- [TASK ITEM] Every line of the data must appear again in the answer, exactly as written.

Source records:

____

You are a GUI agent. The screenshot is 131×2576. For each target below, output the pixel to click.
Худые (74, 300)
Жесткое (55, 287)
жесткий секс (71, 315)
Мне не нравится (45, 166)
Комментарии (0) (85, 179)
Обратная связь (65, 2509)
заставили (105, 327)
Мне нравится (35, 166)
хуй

____

- [RESPONSE TO THIS EXERCISE]
You are a GUI agent. The screenshot is 131×2576. For each target below, output the pixel to click.
Худые (74, 300)
Жесткое (55, 287)
жесткий секс (71, 315)
Мне не нравится (45, 166)
Комментарии (0) (85, 179)
Обратная связь (65, 2509)
заставили (105, 327)
Мне нравится (35, 166)
хуй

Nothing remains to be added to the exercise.